* _Stated task 1_
Convert the records, starting at the line containing "Buy the Wi-Fi+Cellular 256 ГБ iPad Pro" and ending at the end of the records, into a JSON list of strings with one string per line, omitting blank lines and leaving out the pictures.

* _Supplied text_
※ ※ ※
Promotional single by American Authors

from the album Oh, What a Life
- Released: February 18, 2014
- Recorded: 2012–13
- Genre: Folk rock
- Length: 3:15
- Label: Island
- Songwriter(s): Aaron Accetta; Zachary Barnett; Shep Goodman; David Rublin; Matthew Sanchez; James Shelley;
- Producer(s): Aaron Accetta; Shep Goodman;

= Trouble (American Authors song) =

"Trouble" is a song by American pop rock band American Authors. The song was written by band members Zachary Barnett, David Rublin, Matthew Sanchez and James Shelley with producers Aaron Accetta and Shep Goodman and originally recorded for the band's debut studio album Oh, What a Life, appearing as the fifth track on the album. The track was released by Mercury Records and Island Records as a promotional single on February 18, 2014.

==Composition==
"Trouble" has been described as a folk rock song, borrowing musical elements from Mumford & Sons, The Lumineers and Edward Sharpe and the Magnetic Zeros. Driven by the banjo as the lead instrument in the song, the track makes use of the voices of all four band members to create a crowd-like cheer that is used in the song's chorus and latter verses, an effect similar to the one used in "Best Day of My Life".

==Reception==
The song was well-received by some critics. Justin Stanford of music website Indie Trendsetters wrote that "It isn’t massive like "Best Day of My Life" but it is nice and low key, a little more intimate and personal. No doubt it is a buildup to something huge in their new album". Anna Murphy of music website Earmilk also wrote positively of the song, stating "this song will be a hit. Enjoy it in its first fresh week before it's making the rounds on syndicated airwaves & your little sister's surround sound".
※ ※ ※
(Data extracted from a collection)
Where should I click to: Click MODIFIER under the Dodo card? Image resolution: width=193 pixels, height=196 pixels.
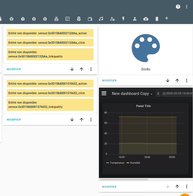pyautogui.click(x=109, y=81)
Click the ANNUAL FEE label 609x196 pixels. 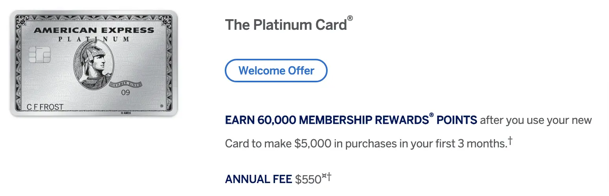pyautogui.click(x=259, y=180)
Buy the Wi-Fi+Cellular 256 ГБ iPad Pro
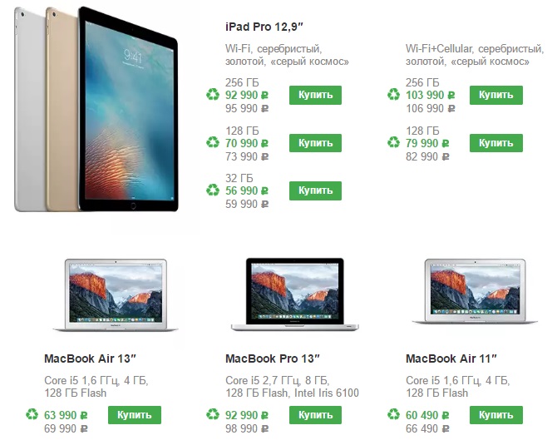Image resolution: width=557 pixels, height=445 pixels. (496, 95)
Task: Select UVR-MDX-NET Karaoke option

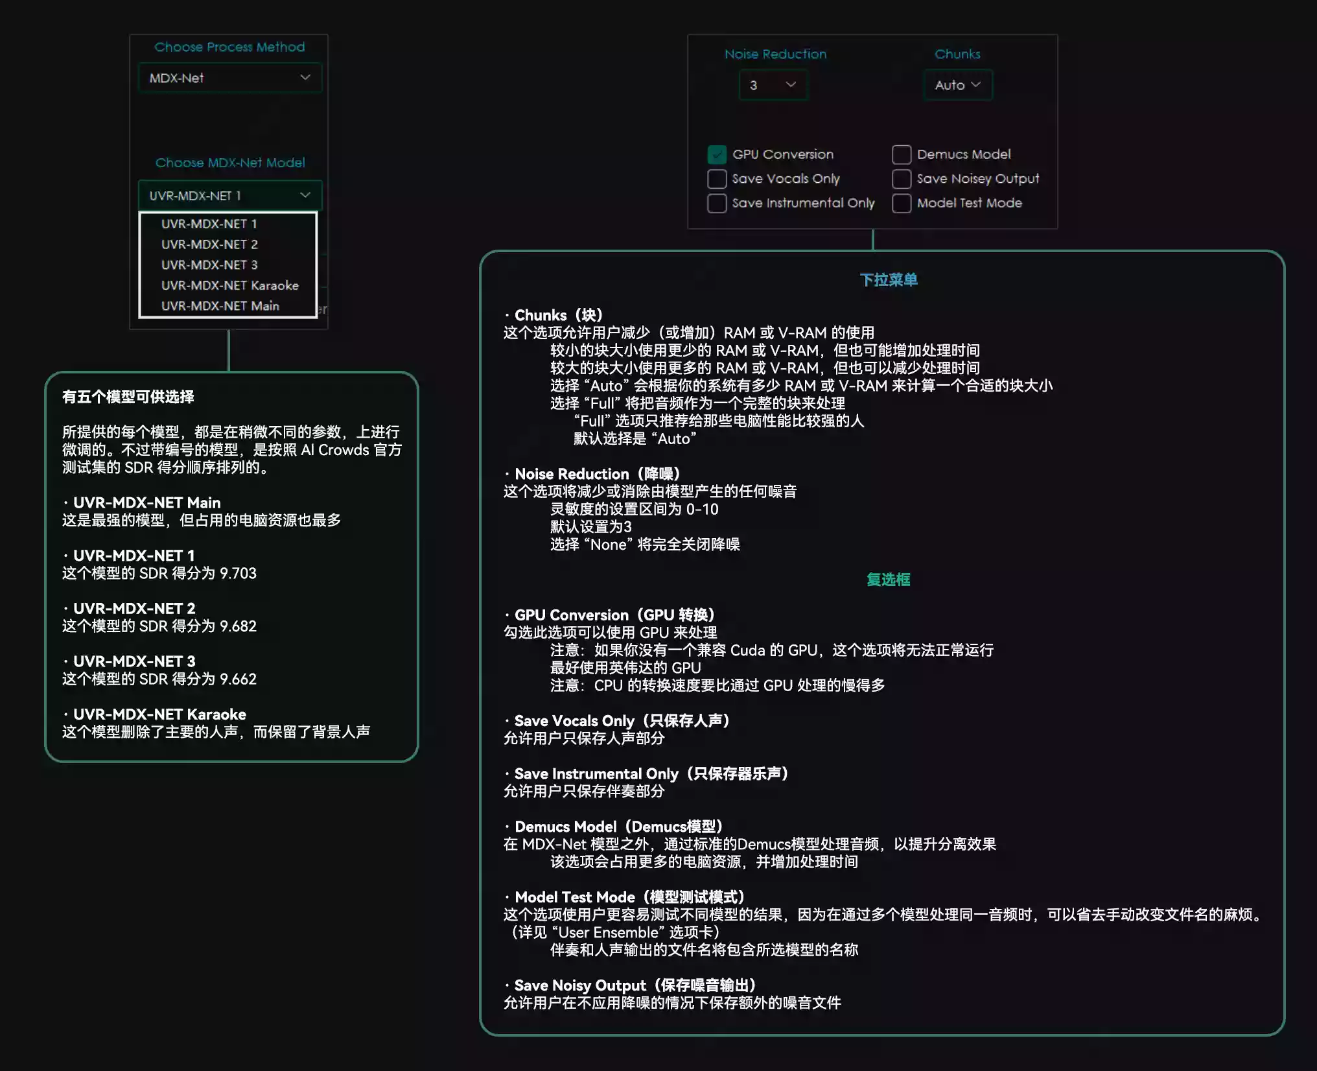Action: click(231, 285)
※ ※ ※
* _Stated task 2_
In the article on the song "Trouble," which instrument serves as the lead instrument?

* _Response 1_
[
  "Buy the Wi-Fi+Cellular 256 ГБ iPad Pro",
  "Image resolution: width=557 pixels, height=445 pixels. (496, 95)",
  "Task: Select UVR-MDX-NET Karaoke option",
  "Action: click(231, 285)"
]

* _Response 2_
The banjo.